Customs duty definition

What is a Customs Duty?

A customs duty is a levy imposed on imported or exported goods. This is a form of tax, and is typically calculated based on the value of the goods being imported or exported, or some other measure, such as its weight or cubic volume. A customs duty is usually imposed in order to provide revenue for a government, though it may also be imposed in order to protect a domestic industry from lower-priced goods coming into the country. Customs duties are especially effective when used to counteract predatory pricing on goods being imported from outside the country.

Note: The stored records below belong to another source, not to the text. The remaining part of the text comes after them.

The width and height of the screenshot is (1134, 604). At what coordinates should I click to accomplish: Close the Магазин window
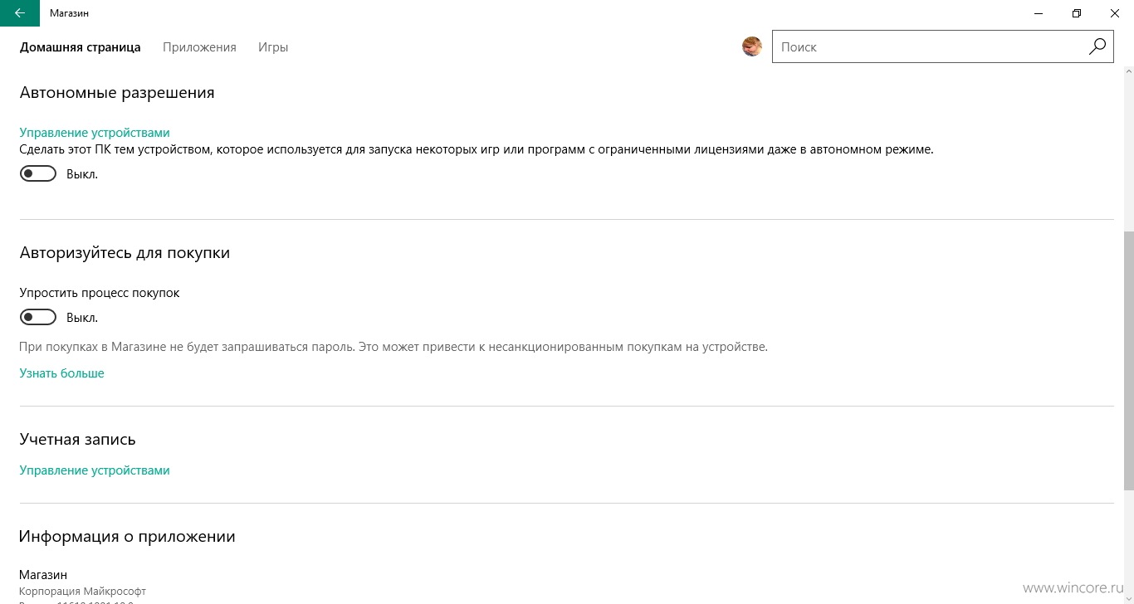(x=1115, y=13)

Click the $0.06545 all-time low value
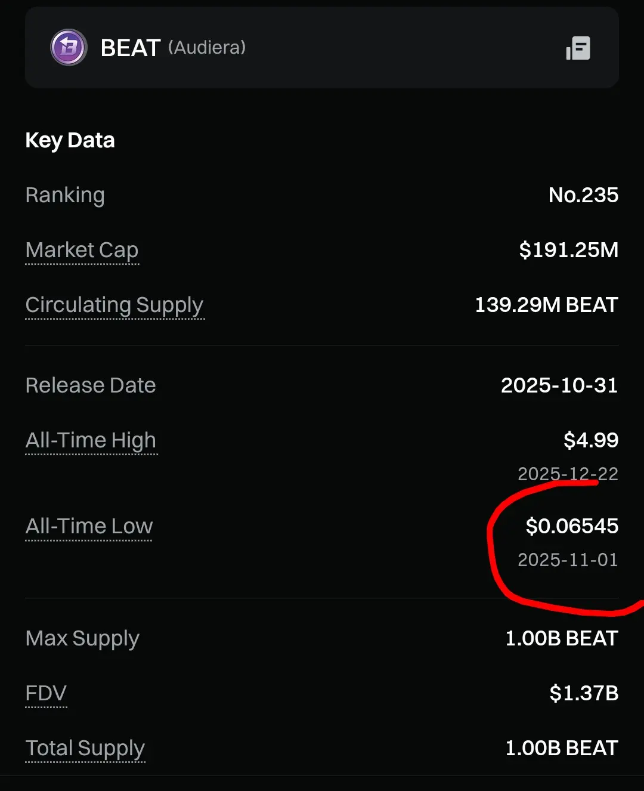click(572, 526)
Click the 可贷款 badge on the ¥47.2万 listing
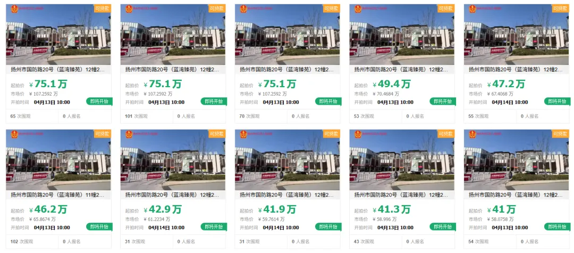 (560, 9)
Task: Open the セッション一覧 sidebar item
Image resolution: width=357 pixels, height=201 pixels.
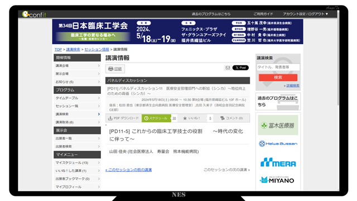Action: tap(77, 106)
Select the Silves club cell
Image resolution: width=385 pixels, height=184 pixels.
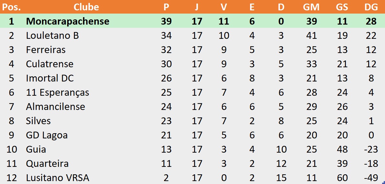click(38, 121)
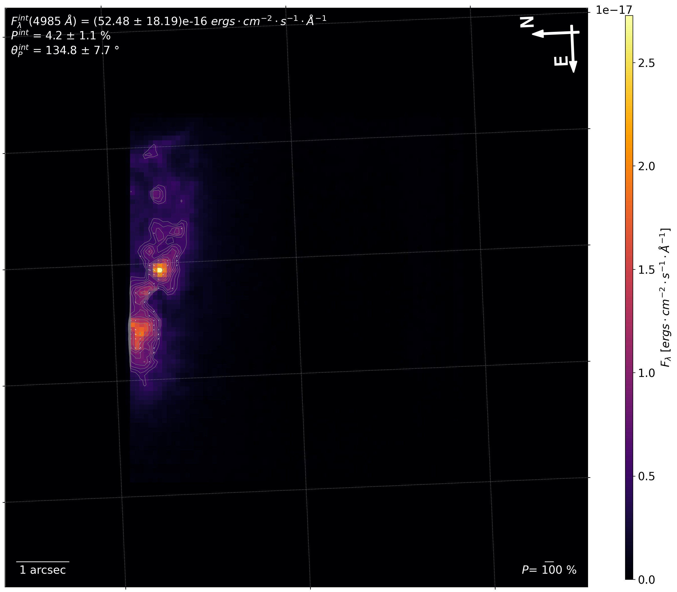
Task: Click the 0.5 colorbar tick label
Action: [x=646, y=476]
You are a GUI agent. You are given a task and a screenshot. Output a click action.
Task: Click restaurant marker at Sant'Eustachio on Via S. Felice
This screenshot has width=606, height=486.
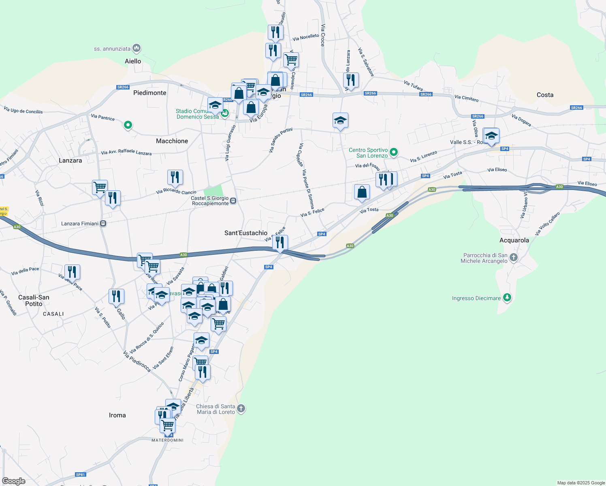280,243
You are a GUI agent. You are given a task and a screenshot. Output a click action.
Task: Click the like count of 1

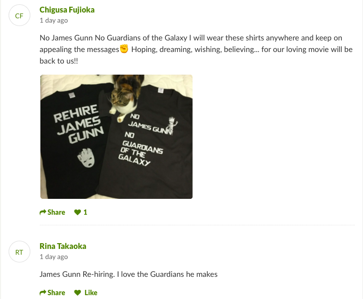(x=85, y=212)
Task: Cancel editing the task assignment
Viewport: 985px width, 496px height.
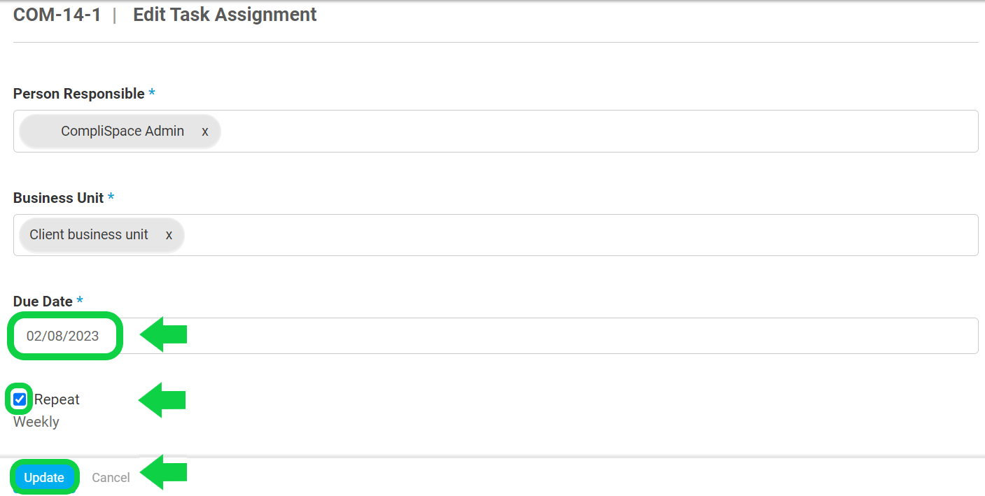Action: pos(111,478)
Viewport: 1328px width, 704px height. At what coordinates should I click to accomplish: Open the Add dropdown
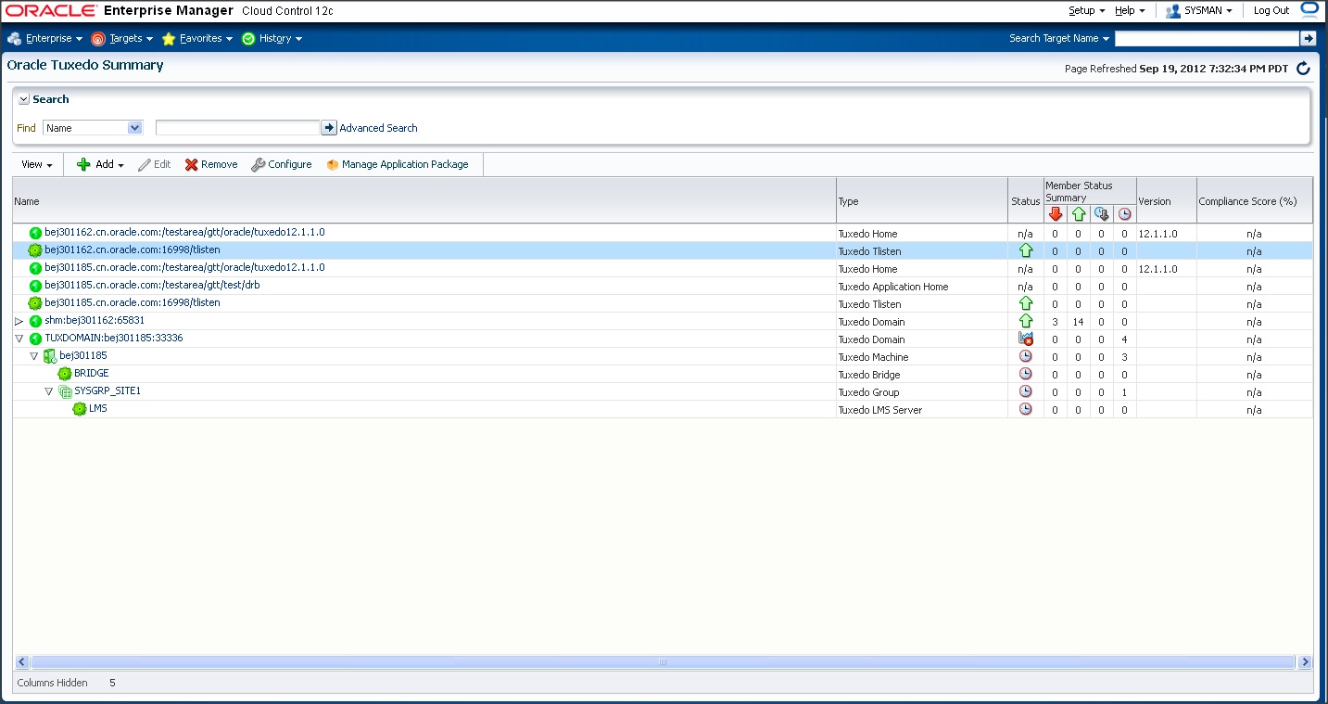[99, 164]
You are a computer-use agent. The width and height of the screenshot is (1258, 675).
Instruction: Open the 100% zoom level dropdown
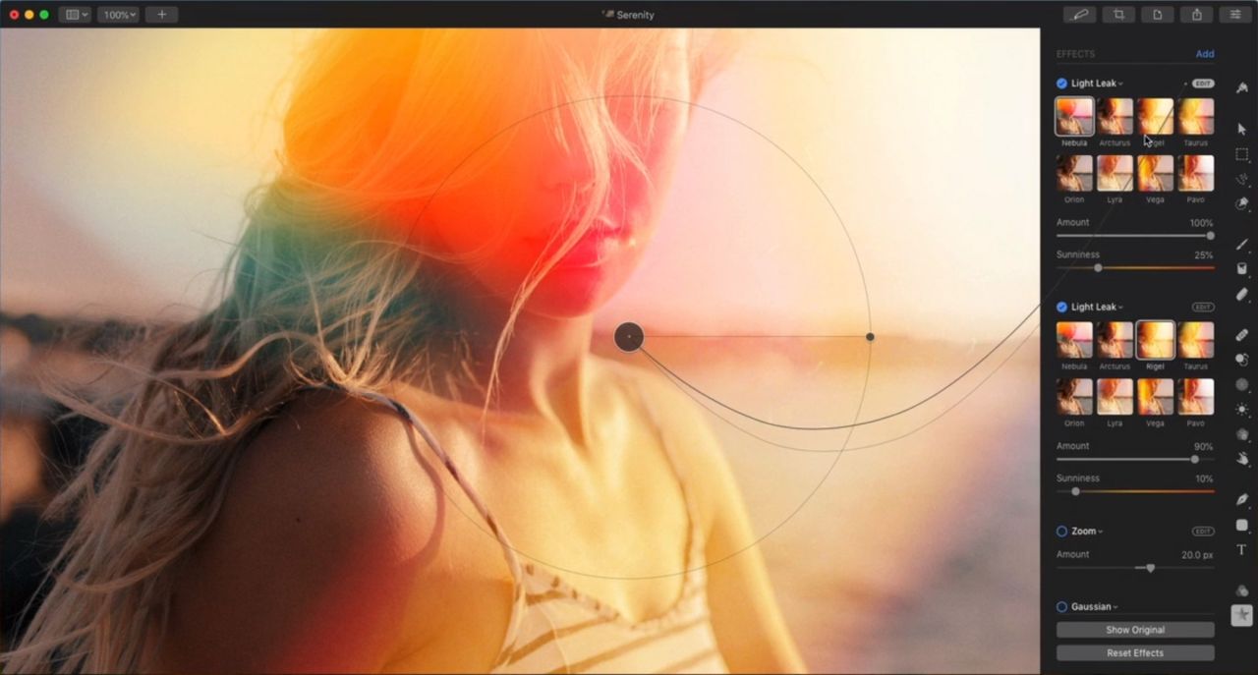tap(118, 15)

Advantages of Customs Duties

A customs duty can be quite useful when a government wants to protect a nascent industry located within its borders. By imposing a customs duty on sales of the related products into the country, the government makes these competing goods more expense to consumers, which gives the fledgling industry a better chance to make sales within the country. Another advantage is that goods that violate a country’s environmental standards will be effectively barred from being sold, if the customs duty is sufficiently high. For example, if a product is manufactured elsewhere using a process that emits a large amount of carbon dioxide, then a customs duty could be imposed that essentially offsets the cost of the carbon capture fees required to trap that same amount of carbon dioxide from the atmosphere.

Disadvantages of Customs Duties

The primary negative impact of customs duties is on the buyers in the country into which goods are being imported. Assuming that the duty is passed through to the price paid by the buyers, they are indirectly paying the duty to their own government. Customs duties also reduce the competitiveness of products within a country, since they reduce the price pressure on competitors within the country, resulting in less need to be more efficient.